The labeling on nutritional supplements is even worse. Scanning those nearly uncountable multi-hyphenate ingredients is like reading stream-of-consciousness poetry written by an emo chemist. And according to a new study, at least one potentially dangerous item isn't listed on nutritional supplements at all.
The ingredient in question is beta-methylphenethylamine, or BMPEA. It's a synthetically-created substance that is a "chemical cousin" to amphetamine, which, as this list of side effects shows, can be quite serious. And if that wasn't enough to give you pause, BMPEA has also never been tested on humans. That means that no one's entirely sure how BMPEA affects human health.
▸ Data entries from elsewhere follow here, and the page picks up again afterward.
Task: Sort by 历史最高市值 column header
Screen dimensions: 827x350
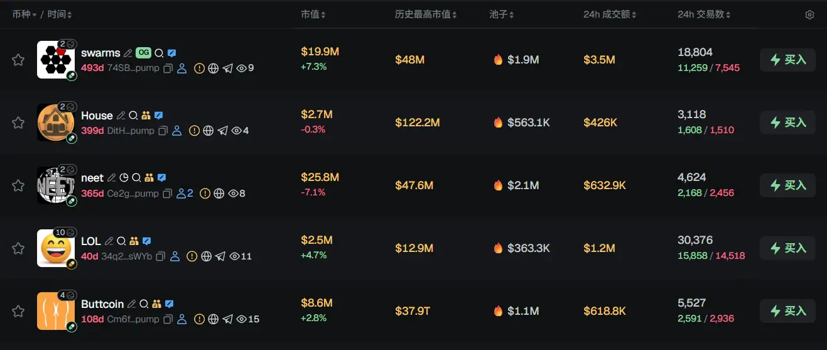Action: pyautogui.click(x=425, y=14)
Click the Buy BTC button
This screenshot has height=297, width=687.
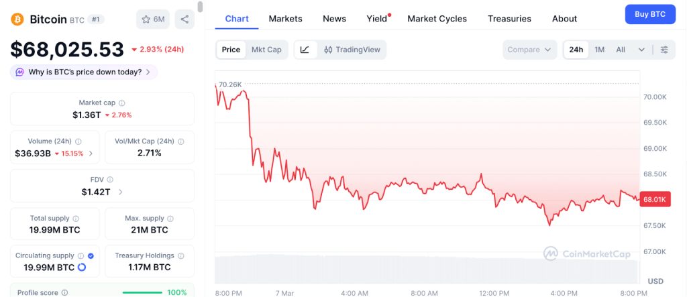click(649, 14)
Yet during an examination of 21 nutritional supplements, researchers at Harvard found that 11 of them contained the substance and in quite big doses too:
The stimulant was present at quantities such that consumers following recommended maximum daily servings would consume a maximum of 93.7 mg of BMPEA per day.
One of the oddest parts of the finding is that the labels for the supplements hint that they contain BMPEA. You just have to know what to look for it.
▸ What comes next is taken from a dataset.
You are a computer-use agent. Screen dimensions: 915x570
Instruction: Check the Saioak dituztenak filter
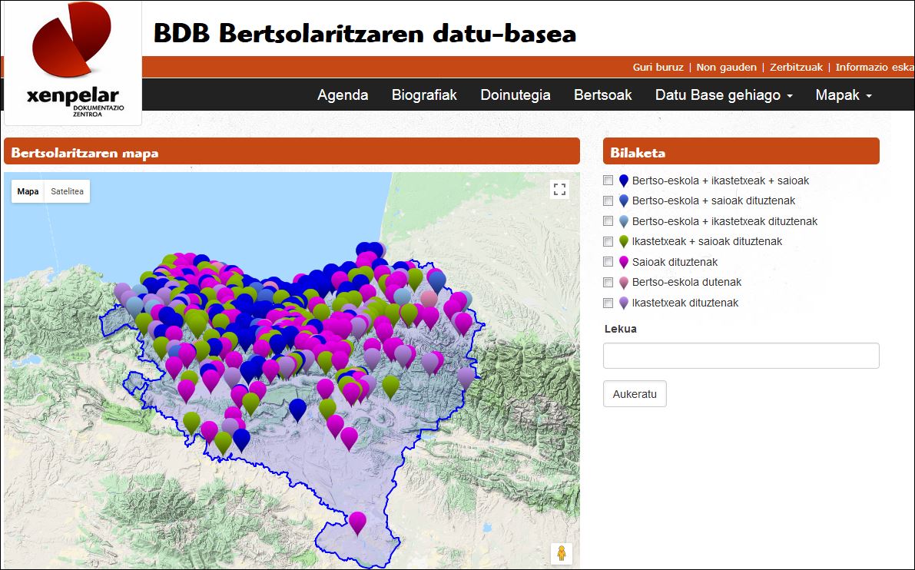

See, many of the labels that tested positive for BMPEA contain the plant Acacia rigidula, a shrub or small tree grown in Texas. It's used in some supplements because it decreases appetite while increasing a person's lean muscle mass. But, while studies have shown that Acacia rigidula does not produce BMPEA on its own, somehow the natural-sounding listing for the plant has been mixed up with the synthetic amphetamine-like substance that's never been tested.
So how did that happen?
"In the 1990s, a study was published purporting to find a few stimulants -- even trace amounts of amphetamine -- in Acacia rigidula," wrote Dr. Pieter Cohen, the study's lead researcher, in an email. "This led the industry to start using this bush as code for the synthetic stimulants they were placing in products. They got a bit mixed up and ended up using a stimulant, BMPEA, that wasn't found in the original paper -- but that didn't stop them from sticking with the same plant."
It's all kind of like a game of telephone, except instead of "purple monkey dishwasher" we may be irreparably damaging our bodies.
Perhaps even worse is the other aspect of the study. While this information came out last week, the FDA had known about the presence of BMPEA in supplements for about two years:
The study [...] said the Food and Drug Administration discovered the presence of BMPEA in dietary supplements in 2013 but failed to warn consumers or order its removal.
As Cohen put it in a different interview:
"It's mind boggling. [...] The companies think they have complete impunity. They assume the FDA will do nothing about it. And they're right."
Various manufacturers have already voluntarily taken BMPEA-laced supplements off their shelves while additional testing is conducted. But all that seems backwards. Companies aren't going to self-police themselves. That's what the FDA, or some other organization, is there to do. If they aren't, then what's the point spending all that time trying to read those complicated labels?